**Exercise objective:**
Each entry has to be given again in its exact wording, and no picture may appear in the result.

[Items listed in a dataset]
- - - -

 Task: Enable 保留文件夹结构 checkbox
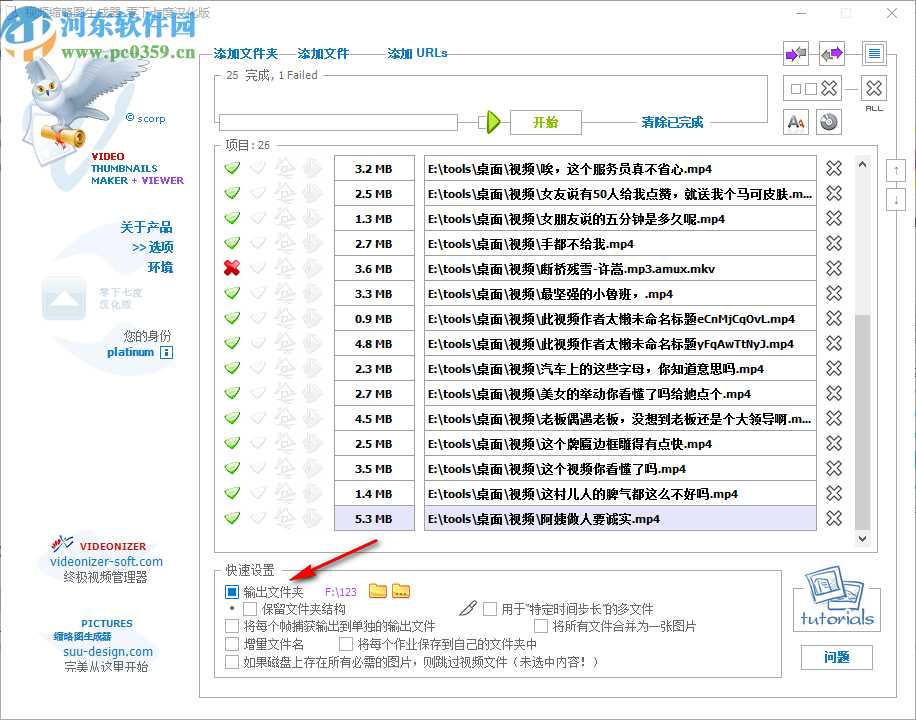tap(250, 609)
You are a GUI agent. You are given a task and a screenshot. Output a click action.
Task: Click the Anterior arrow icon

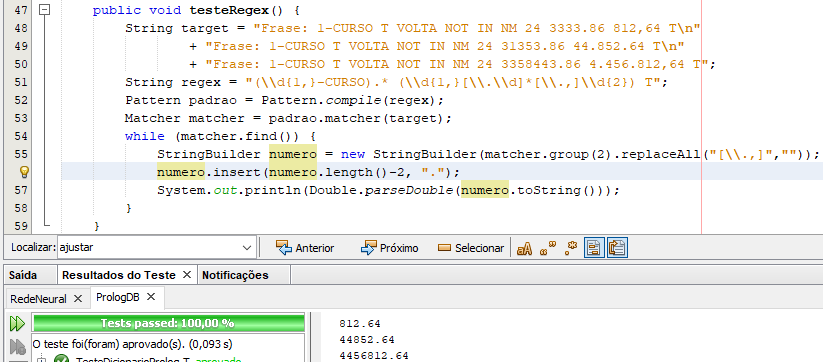pos(284,248)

- - - -

**Answer to this exercise:**
 Task: Enable 保留文件夹结构 checkbox
tap(250, 609)
You are a GUI agent. You are given a task and a screenshot. Output a click action.
Task: Click the Anterior arrow icon

pos(284,248)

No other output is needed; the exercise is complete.